O fundador do anarcocapitalismo, o americano Murray Rothbard, não sem exagerar um pouco, asseverou que “não pode haver um imposto bom, tampouco um justo. Todo imposto se fundamenta na coerção”. Essa afirmação, contudo, vem a calhar, toda vez que uma sociedade indefesa é esmagada pelo apetite devorador do Estado.
Essa advertência de Rohtbard é semelhante ao que nos disse o célebre humorista e escritor Millôr Fernandes em uma das suas espirituosas verdades tão bem relatadas: “me arrancam tudo à força, e depois me chamam de contribuinte”. Entre as duas afirmações, há uma irrecusável realidade formal. São coercitivas em relação aos tributos. É o Estado exercendo a coercitividade que lhe é peculiar, desde as suas origens.
É público e notório que o atual governo do país, chefiado pelo apedeuta Lula da Silva, chegou aos píncaros da estupidez tributária, chicoteando com altos tributos às costas do “contribuinte” brasileiro. Mais do que isso, profanando o Estado com impostos que só a imaginação perdulária dos seus sátrapas é capaz de inventar e aplicar. Somente nesses poucos meses de 2026 o Erário arrancou do nosso incauto contribuinte mais de oitocentos bilhões de reais de impostos. Entre estes malditos encargos, abrangeu pobres criaturas. Foram vítimas as mulheres da mais antiga profissão da Terra: as meninas de programa. Elas vão ter que pagar uma taxa por cada uma dos divertidos serviços que prestam. Também não escaparam os motoboys. Esses, doravante, pagarão impostos por cada quilômentro percorrido de entrega e transporte.
Recentemente, escarnecendo do cidadão, Lula o gastador-mor da nação, elevou os impostos a cerca de mil e duzentos itens, incluindo neste pacote inflacionário, os computadores e outros equipamentos informáticos, tornando mais proibitivo o ingresso dos brasileiros no mundo digital.
Durante seu desastroso mandato já tivemos o aumento de alíquotas de mais de trinta produtos, cujo peso tributário oprime o consumo e onera a sua produção. São os males recorrentes do Brasil: a pobreza do povo e as falências das empresas. Não é por outra razão que temos no Brasil mais dependentes da bolsa família que empregados formais com carteira assinada, muito menos é cada vez mais difícil aos empreendedores sobreviverem neste descalabro financeiro nutrido pelo Estado e os índices de falência chegam a cinco mil e duzentas empresas (5.200) por ano contra apenas oitocentos e oitenta e dois (882) no começo do atual Governo.

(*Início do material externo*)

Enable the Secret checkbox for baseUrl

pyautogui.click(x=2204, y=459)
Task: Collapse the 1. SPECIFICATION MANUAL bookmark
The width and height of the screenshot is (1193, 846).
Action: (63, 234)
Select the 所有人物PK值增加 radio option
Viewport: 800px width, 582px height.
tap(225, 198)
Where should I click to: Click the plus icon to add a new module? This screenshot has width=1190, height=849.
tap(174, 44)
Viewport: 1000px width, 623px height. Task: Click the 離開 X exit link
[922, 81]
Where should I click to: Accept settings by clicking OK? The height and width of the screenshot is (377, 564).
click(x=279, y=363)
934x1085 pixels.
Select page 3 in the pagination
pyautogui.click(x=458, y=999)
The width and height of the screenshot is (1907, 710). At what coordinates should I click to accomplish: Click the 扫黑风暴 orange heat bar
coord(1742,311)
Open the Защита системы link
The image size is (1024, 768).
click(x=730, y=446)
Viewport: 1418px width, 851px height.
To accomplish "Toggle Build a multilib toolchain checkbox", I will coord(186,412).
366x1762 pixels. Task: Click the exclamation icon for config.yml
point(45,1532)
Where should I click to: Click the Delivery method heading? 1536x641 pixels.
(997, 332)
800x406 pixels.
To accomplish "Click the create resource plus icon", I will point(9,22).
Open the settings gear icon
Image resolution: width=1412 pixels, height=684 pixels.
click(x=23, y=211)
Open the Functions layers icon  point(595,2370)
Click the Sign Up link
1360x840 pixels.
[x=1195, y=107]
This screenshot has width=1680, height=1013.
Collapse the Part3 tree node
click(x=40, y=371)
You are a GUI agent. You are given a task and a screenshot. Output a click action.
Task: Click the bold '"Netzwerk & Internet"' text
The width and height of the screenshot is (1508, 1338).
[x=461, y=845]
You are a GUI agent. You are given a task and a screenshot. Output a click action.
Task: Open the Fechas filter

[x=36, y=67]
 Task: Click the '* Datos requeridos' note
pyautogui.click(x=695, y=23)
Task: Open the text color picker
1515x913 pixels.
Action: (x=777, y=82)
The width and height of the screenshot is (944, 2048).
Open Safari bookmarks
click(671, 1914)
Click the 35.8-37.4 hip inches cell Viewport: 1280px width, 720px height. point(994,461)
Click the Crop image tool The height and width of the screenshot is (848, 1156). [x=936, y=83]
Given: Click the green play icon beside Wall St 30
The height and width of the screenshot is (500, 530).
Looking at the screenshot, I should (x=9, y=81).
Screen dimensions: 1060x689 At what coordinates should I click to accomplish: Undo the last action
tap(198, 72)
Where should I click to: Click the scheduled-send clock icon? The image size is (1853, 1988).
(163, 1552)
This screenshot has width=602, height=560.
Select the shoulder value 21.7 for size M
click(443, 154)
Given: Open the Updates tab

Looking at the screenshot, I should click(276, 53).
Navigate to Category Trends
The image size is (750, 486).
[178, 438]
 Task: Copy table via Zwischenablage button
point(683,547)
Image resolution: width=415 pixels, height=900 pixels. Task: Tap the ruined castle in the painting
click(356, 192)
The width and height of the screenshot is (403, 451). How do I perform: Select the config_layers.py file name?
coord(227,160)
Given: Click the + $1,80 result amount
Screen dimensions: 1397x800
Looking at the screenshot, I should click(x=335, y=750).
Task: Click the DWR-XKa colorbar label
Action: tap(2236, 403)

O arrocho fiscal alcançou limites que, em qualquer nação do mundo, já teria provocado um levante popular de grandes proporções. Aqui entre nós, talvez em razão do torpor a que estamos submetidos, o silêncio é ensurdecedor. Para desenhar esse quadro contribuiu o medo dos democratas – o medo de que nos fala Drummond de Andrade – o silêncio comprado da grande imprensa, felizmente acordando do seu sono letárgico.
Se a luta pela Democracia começa a tomar um colorido mais nítido em nosso país, mercê da corrupção disseminada e amplamente conhecida de todos, não significa que devemos continuar silentes com tal arrocho fiscal, cujo consectário será o desastre econômico que se avizinha em razão do desvario de um Governo irresponsável e cruel.
Na verdade, o Estado brasileiro vive a sua maior crise fiscal de todos os tempos e o Governo, único responsável por este tenebroso cenário, agrava ainda mais através a extorsão da população, adiando a tempestade que se forma pela ação de uma Estado de ladrões – em todos os sentidos – lembrando o nosso poeta parnasiano Olavo Bilac: “ao contrário do que se diz, não é a ocasião que faz o ladrão. A ocasião faz o roubo, o ladrão já nasce pronto”.